Au moyen d’une approche fondée sur un « écosystème minimum viable », nous réunissons un petit sous-ensemble de partenaires. Ensemble, nous cherchons à influencer, à créer conjointement et à élargir les connaissances collectives sur les nouvelles tendances, puis à transmettre ces connaissances et les résultats aux intervenants pertinents. Nous encourageons ainsi une plus grande collaboration entre les secteurs et entre les partenaires pour trouver une solution commune, c’est-à-dire développer des réseaux stratégiques et créer un secteur de l’innovation pancanadien plus fort. La tâche est monumentale, mais nous maintenons un optimisme prudent dans notre avis qu’avec la bonne dose de courage et de collaboration, nous pourrons arriver à fournir une gamme de produits et de services plus accessibles et diversifiés à toutes les personnes et à toutes les petites entreprises du Canada.
La recherche du bien commun
Oscar Roque, vice-président, Stratégie et solutions en émergence
À l’aube de 2022, l’incertitude demeure un thème récurrent. Toutefois, lorsqu’elle est gérée de la bonne façon, une grande incertitude occasionne de grandes possibilités. Ces possibilités peuvent provenir de multiples vecteurs – sociaux, technologiques, économiques, environnementaux, politiques et de valeurs. Les grandes tendances, comme le système bancaire ouvert, l’émergence de nouveaux actifs numériques comme les cryptomonnaies des banques centrales et les jetons non fongibles, les métavers, l’individualisme, la communauté et finalement le Web 3.0, changeront la façon dont nous apprenons, comprenons le monde qui nous entoure et interagissons avec lui.
Il ne s’agit pas de prédire l’avenir. Il s’agit de se tenir prêt. Pour s’adapter, réagir et gérer, il faut un équilibre prudent entre les bons cadres, les modèles de mobilisation appropriés et l’approche adéquate. Nous devons fusionner ces composantes pour stimuler l’innovation, mais aussi les exploiter pour le bien de la société.

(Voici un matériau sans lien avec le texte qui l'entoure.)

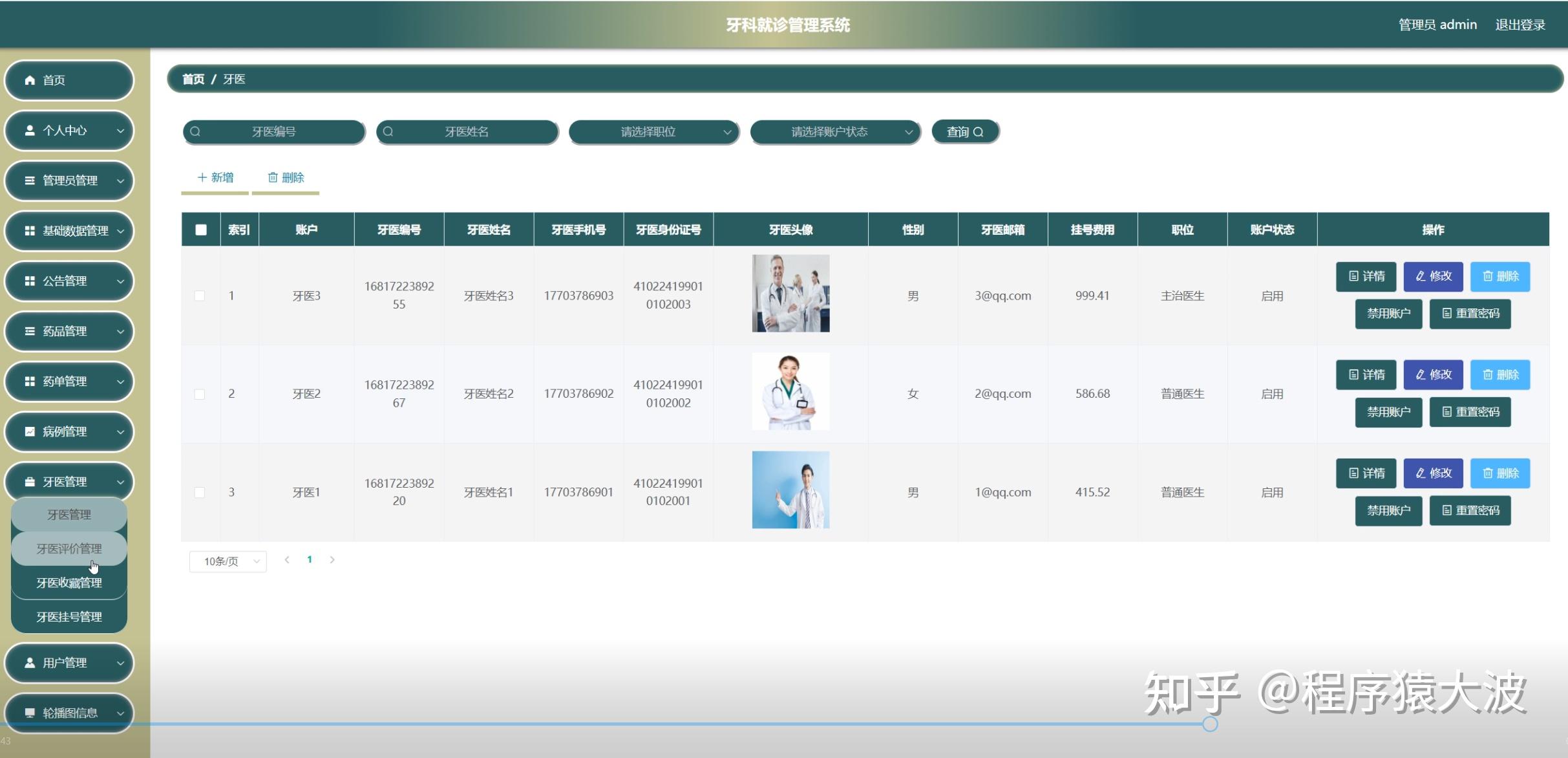Click the 牙医编号 search input field

click(274, 132)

Dans un climat d’incertitude, nous devrions viser des objectifs communs, c’est-à-dire atteindre l’équité, la bonne gouvernance et des avantages durables dès le départ ainsi qu’éliminer les obstacles dans les systèmes existants. Ce n’est qu’alors que nous pourrons obtenir de meilleurs résultats pour la société et l’économie, en plus d’ouvrir la voie à nos futurs dirigeants.